Sections 1291-1297 of the Internal Revenue Code of 1986 provide special rules for the taxation of shareholders of passive foreign investment companies (PFICs). Section 1295 of the Code permits a shareholder to elect to treat a PFIC as a qualified electing fund (QEF) in order to include a pro rata share of the QEF's annual earnings under section 1293. If the shareholder makes the QEF election after the first year as a PFIC in the shareholder's holding period of the foreign corporation, the shareholder is subject to both sections 1291 and 1293. The regulations provide rules for elections that may be made by shareholders of such QEFs.


Section 1291(d)(2) permits a U.S. person who is a shareholder of certain QEFs to be treated as having sold all its stock in the PFIC on the “qualification date” for its fair market value, be taxed on the gain pursuant to section 1291, acquire a new basis and holding period in the investment, and thereafter be taxed under the special rules applicable to shareholders of QEFs. Section 1291(d)(2)(A)(iii) requires the electing shareholder to establish the fair market value of the stock as of the day of the deemed sale to the satisfaction of the Secretary.

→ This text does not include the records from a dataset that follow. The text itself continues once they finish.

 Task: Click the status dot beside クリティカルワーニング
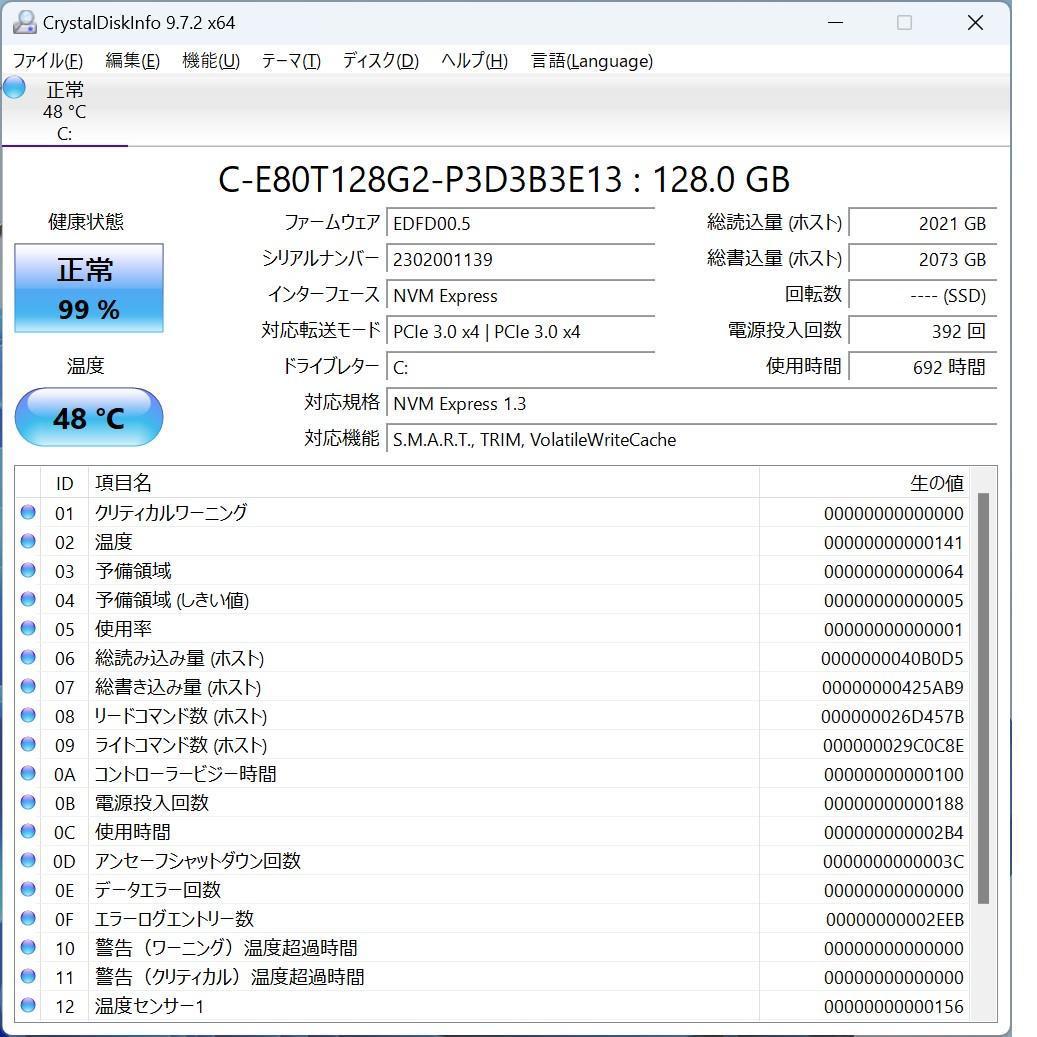[x=29, y=512]
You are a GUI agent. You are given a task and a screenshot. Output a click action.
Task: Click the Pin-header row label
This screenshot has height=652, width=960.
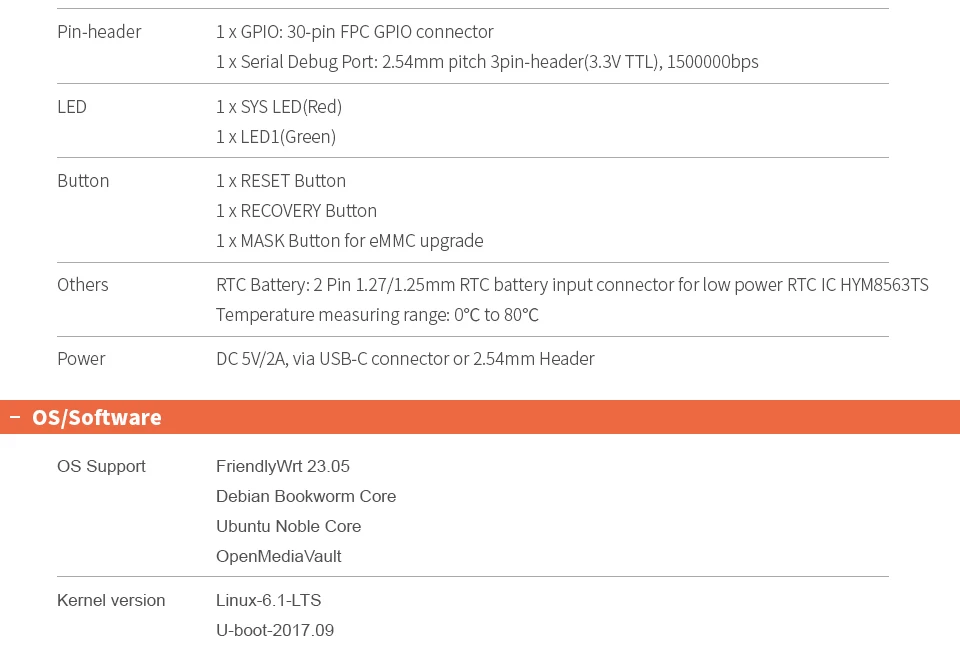pyautogui.click(x=99, y=32)
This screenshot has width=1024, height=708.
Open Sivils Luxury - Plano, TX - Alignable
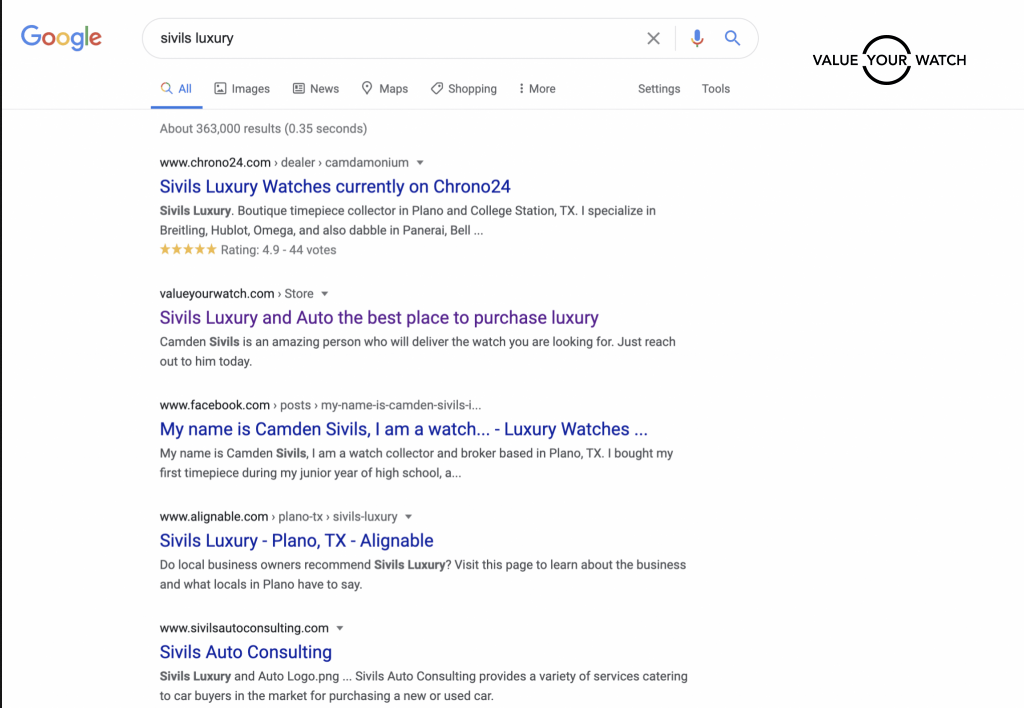[x=296, y=541]
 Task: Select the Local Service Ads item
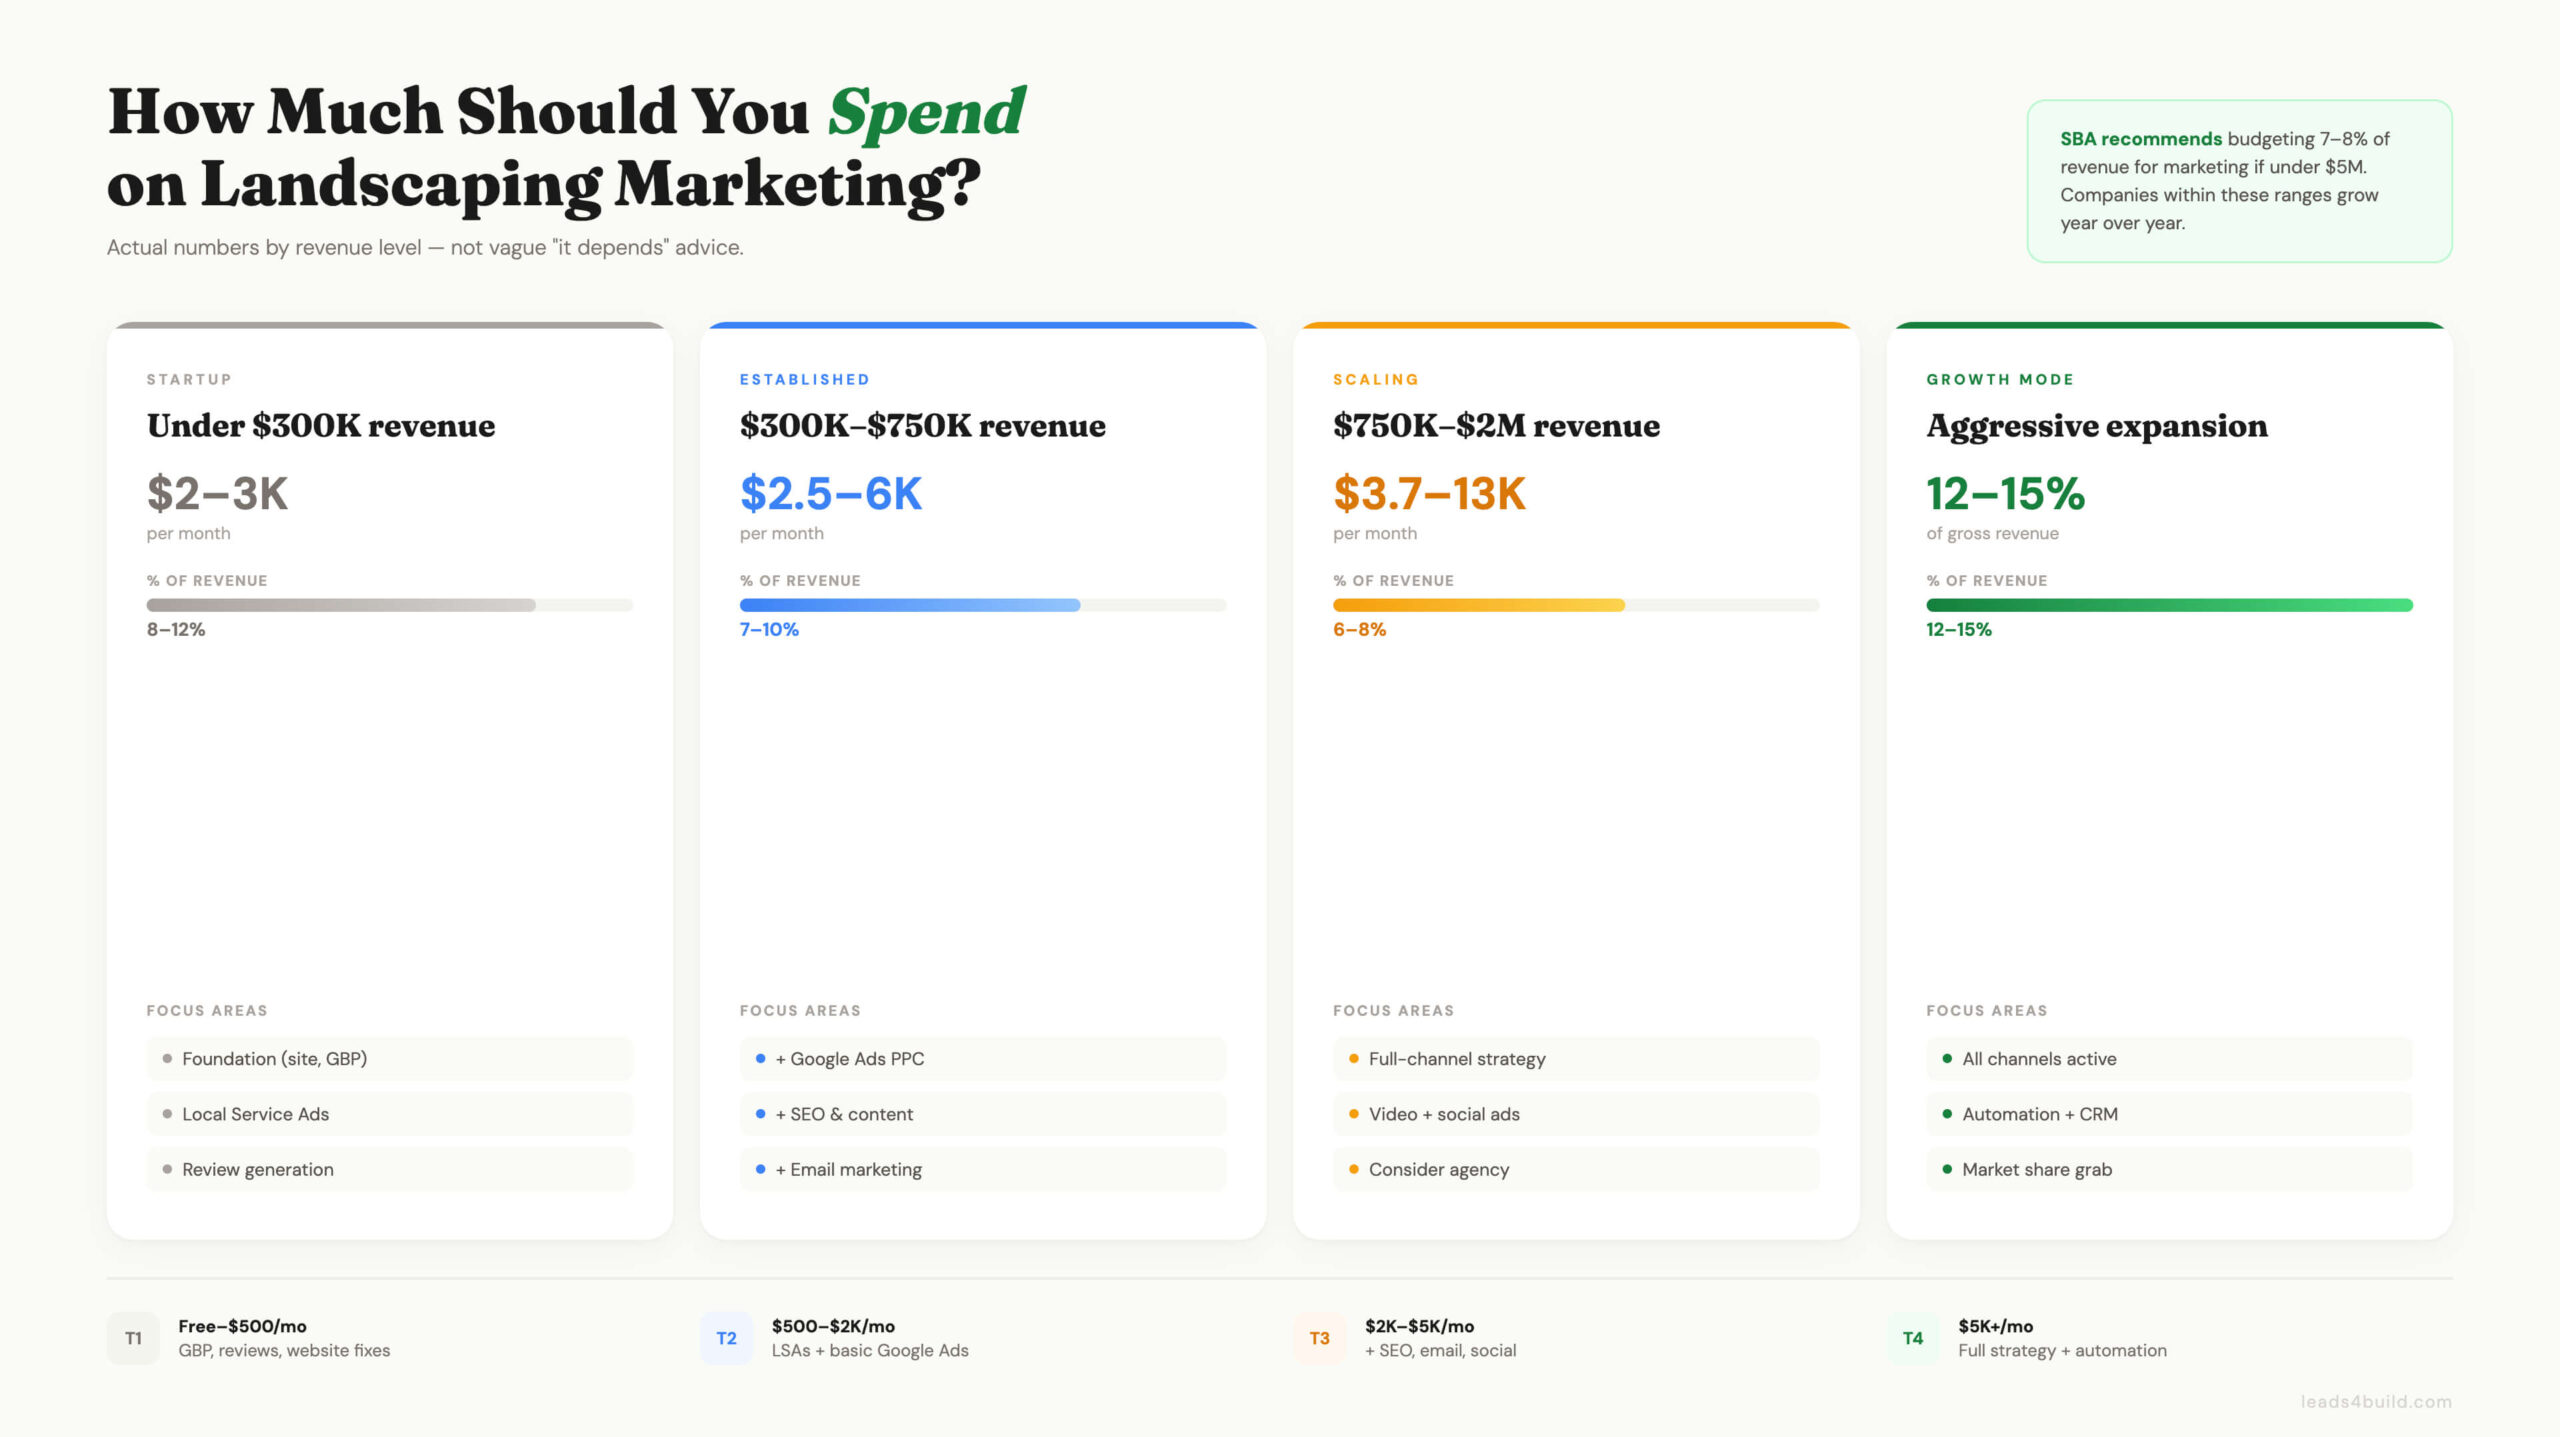[389, 1114]
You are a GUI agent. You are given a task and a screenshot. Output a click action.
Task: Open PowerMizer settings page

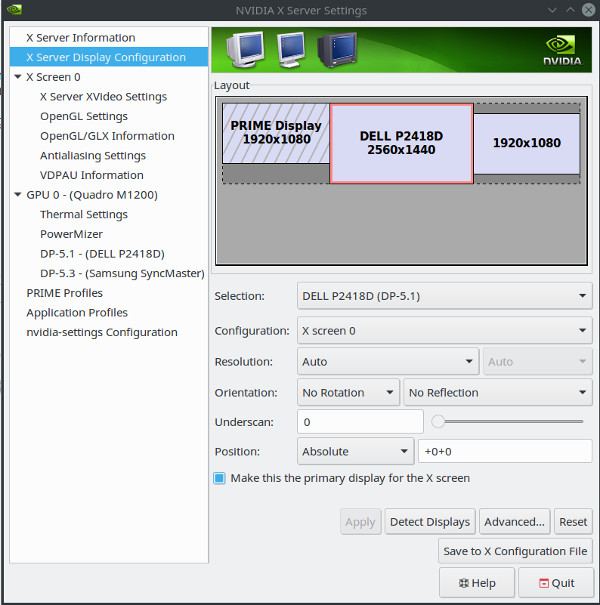pyautogui.click(x=71, y=234)
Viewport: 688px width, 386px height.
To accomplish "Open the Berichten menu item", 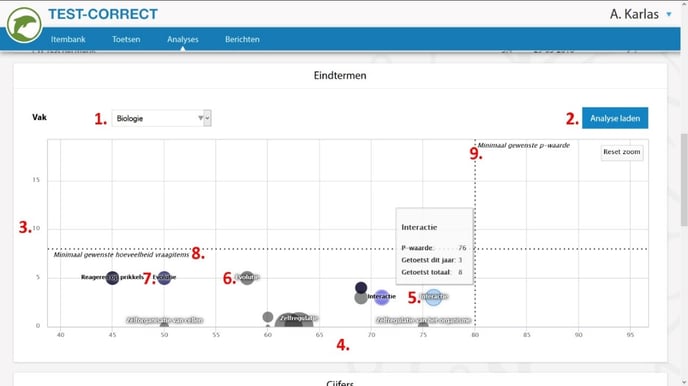I will coord(242,39).
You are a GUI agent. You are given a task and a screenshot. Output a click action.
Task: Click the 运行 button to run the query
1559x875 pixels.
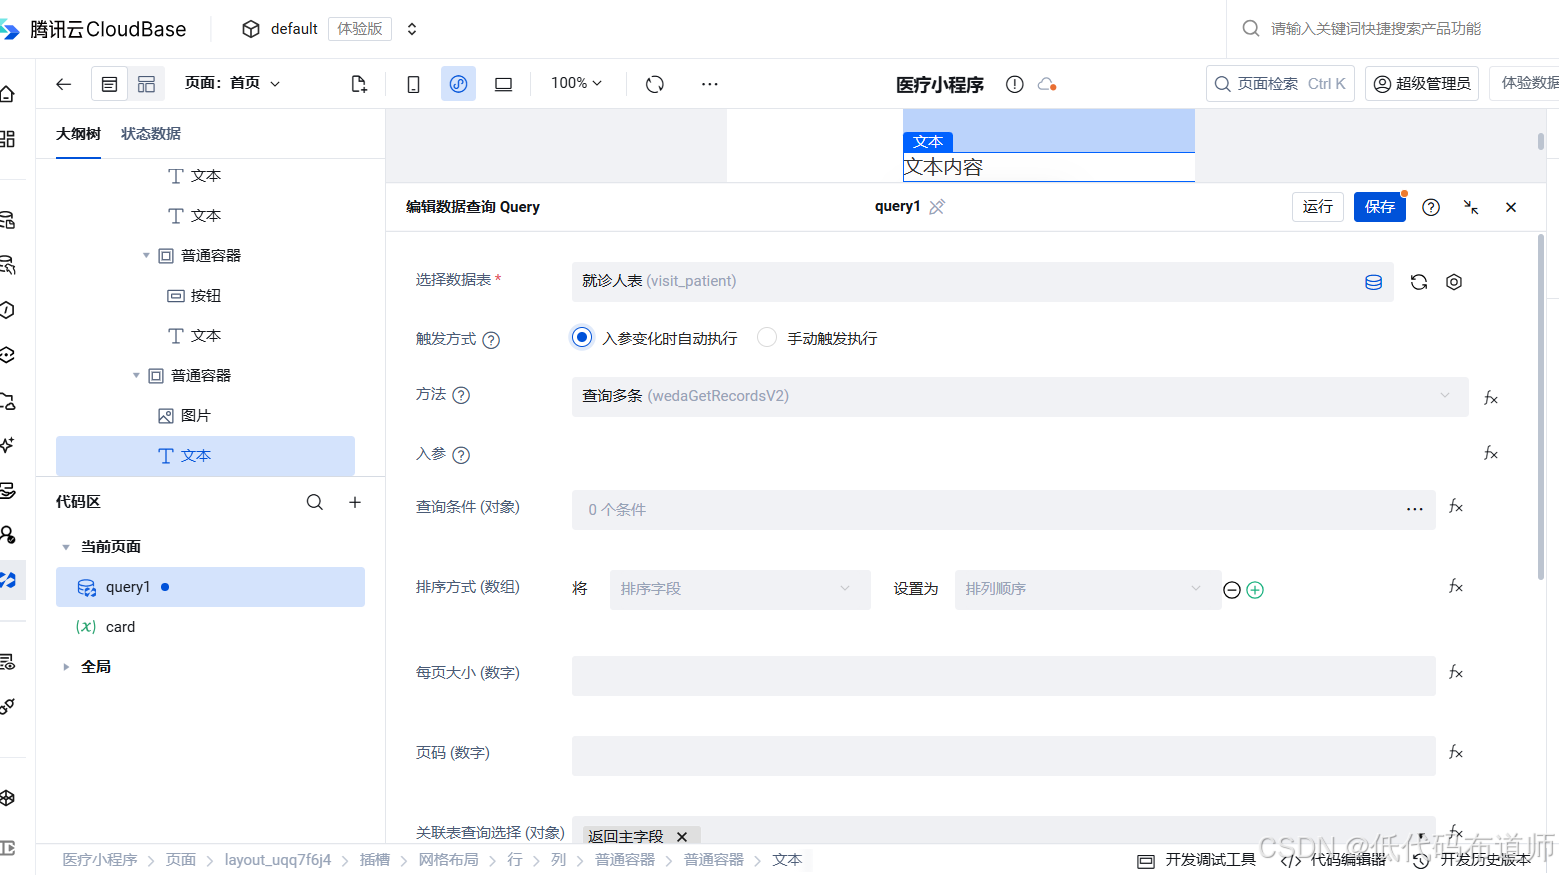pyautogui.click(x=1317, y=207)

Section 1298(b)(1) of the Code also provides a deemed sale election. Shareholders of former PFICs make this election to recognize the gain in their investment on the last day of the PFIC's last tax year during which it was a PFIC, be taxed on that gain in accordance with section 1291, and thereafter be subject to the general rules of taxation with respect to distributions from, and dispositions of, the former PFIC's stock. As required in section 1298(b)(1), section 1.1297-3(b) imposes election requirements similar to those required for the election under section 1291(d)(2). In addition, the regulation imposes a test period of a full PFIC tax year before the shareholder can make the election. As a result, the shareholder must file an amended return, if he or she has already filed the original return, to make the election for the tax year which includes the day of the deemed sale.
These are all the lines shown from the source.